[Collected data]
"""

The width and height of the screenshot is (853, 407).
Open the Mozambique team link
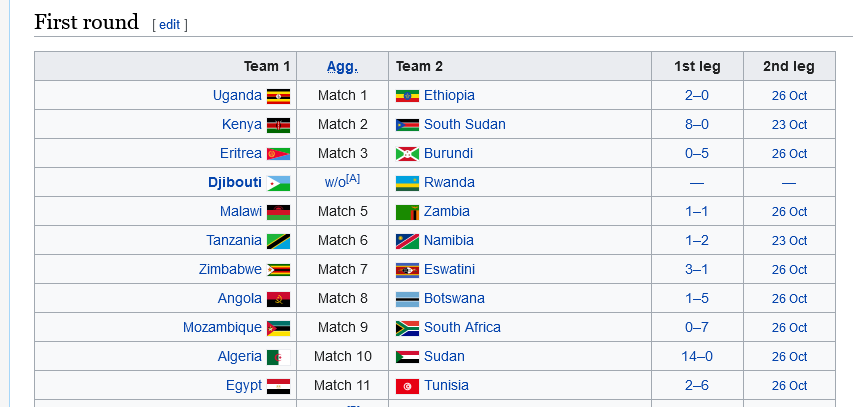click(x=222, y=328)
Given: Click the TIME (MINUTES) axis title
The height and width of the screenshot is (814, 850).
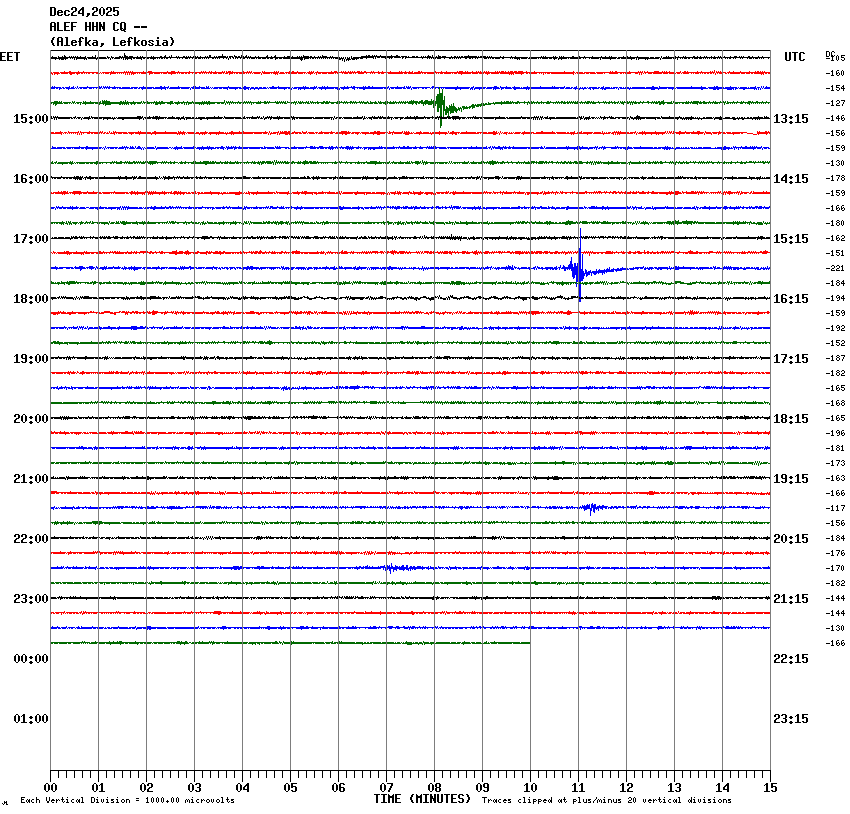Looking at the screenshot, I should pos(422,799).
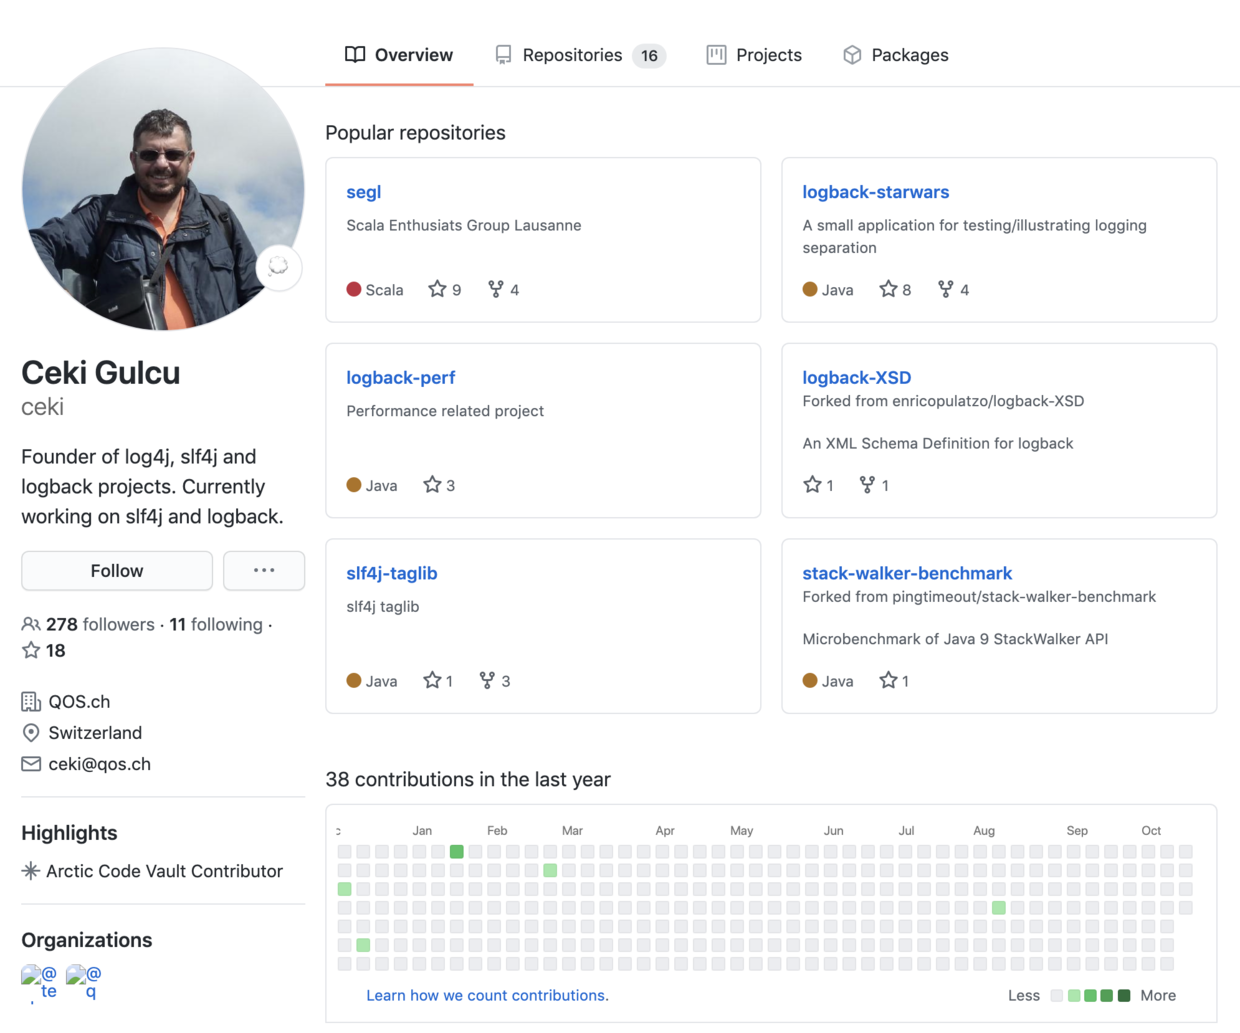Click the star count icon under logback-perf
This screenshot has width=1240, height=1033.
coord(432,484)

"""

• **THE PROBLEM**: Write out the lines that run from the line containing "Open the Mozambique team link" to the end of the entries, inclusive, exactly as written. Skip every picture.

• **REPLY**:
Open the Mozambique team link
click(x=222, y=328)
Given: Click the TIME (MINUTES) axis title
The height and width of the screenshot is (814, 850).
Looking at the screenshot, I should pos(422,799).
Click the star count icon under logback-perf
This screenshot has width=1240, height=1033.
coord(432,484)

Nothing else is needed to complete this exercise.